## [Task brief]
Copy whichever lines of the data hold the word "computer".

[Stored records]
_____
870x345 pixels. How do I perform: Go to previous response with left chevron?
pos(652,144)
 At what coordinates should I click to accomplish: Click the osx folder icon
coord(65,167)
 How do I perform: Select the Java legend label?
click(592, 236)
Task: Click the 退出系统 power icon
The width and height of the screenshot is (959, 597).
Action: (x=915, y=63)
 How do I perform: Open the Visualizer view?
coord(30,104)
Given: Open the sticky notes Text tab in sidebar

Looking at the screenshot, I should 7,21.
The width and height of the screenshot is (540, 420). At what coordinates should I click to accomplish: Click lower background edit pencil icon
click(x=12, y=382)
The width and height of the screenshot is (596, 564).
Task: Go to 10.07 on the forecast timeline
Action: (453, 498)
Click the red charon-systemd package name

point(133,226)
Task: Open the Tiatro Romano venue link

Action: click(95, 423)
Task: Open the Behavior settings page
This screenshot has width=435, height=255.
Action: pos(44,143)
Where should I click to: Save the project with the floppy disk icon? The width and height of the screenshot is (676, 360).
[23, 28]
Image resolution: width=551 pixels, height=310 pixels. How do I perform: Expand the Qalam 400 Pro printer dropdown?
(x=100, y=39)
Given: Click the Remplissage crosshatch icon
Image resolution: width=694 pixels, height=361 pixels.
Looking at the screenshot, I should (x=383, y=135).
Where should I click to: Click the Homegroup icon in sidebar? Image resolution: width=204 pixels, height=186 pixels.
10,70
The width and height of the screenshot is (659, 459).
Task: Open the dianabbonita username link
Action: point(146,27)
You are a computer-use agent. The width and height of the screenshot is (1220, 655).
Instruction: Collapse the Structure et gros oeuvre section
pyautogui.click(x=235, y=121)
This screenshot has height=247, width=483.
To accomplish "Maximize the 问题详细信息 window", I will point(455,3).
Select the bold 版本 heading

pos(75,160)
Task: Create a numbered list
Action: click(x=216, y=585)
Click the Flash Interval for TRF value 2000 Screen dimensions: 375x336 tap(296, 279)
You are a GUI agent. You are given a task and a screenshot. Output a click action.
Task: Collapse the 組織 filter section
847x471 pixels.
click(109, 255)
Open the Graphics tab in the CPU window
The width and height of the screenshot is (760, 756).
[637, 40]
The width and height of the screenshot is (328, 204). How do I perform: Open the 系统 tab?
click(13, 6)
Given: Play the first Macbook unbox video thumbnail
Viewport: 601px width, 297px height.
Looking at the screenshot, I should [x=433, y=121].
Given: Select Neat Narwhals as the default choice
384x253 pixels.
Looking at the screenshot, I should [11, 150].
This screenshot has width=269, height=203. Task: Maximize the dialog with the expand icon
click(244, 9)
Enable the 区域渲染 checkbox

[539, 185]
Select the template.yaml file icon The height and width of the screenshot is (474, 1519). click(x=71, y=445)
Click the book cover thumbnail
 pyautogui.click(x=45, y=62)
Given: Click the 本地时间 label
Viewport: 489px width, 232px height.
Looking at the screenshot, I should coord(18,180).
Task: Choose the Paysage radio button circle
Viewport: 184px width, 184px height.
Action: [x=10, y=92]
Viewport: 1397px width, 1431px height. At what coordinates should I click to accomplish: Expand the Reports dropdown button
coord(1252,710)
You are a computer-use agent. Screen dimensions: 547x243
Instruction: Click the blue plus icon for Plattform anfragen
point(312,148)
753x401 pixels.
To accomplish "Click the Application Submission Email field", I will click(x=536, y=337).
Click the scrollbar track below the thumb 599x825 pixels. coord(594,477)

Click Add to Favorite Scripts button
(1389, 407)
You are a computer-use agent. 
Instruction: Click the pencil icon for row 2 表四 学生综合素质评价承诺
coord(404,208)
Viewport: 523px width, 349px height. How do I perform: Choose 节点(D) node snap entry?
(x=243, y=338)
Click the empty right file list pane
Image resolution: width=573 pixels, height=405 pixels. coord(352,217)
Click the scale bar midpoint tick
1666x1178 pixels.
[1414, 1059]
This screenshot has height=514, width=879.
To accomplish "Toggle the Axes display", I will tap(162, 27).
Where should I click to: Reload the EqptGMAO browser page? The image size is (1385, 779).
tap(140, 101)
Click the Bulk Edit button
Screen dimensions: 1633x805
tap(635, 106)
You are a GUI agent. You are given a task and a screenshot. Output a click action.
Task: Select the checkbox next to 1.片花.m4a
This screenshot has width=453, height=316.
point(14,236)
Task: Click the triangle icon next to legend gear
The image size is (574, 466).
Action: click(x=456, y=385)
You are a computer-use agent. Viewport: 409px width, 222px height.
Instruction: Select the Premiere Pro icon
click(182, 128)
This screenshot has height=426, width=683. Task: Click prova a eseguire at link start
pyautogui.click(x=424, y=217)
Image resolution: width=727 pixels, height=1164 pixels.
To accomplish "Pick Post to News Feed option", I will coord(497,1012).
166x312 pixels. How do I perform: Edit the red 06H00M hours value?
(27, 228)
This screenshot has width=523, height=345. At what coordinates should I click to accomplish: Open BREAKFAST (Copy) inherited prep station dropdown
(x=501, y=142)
_____
## [Finished task]
You are a computer-use agent. The width and height of the screenshot is (1220, 655).
You are a computer-use agent. Screen dimensions: 547x243
You are a computer-use agent. 
You are a computer-use agent. Viewport: 409px width, 222px height.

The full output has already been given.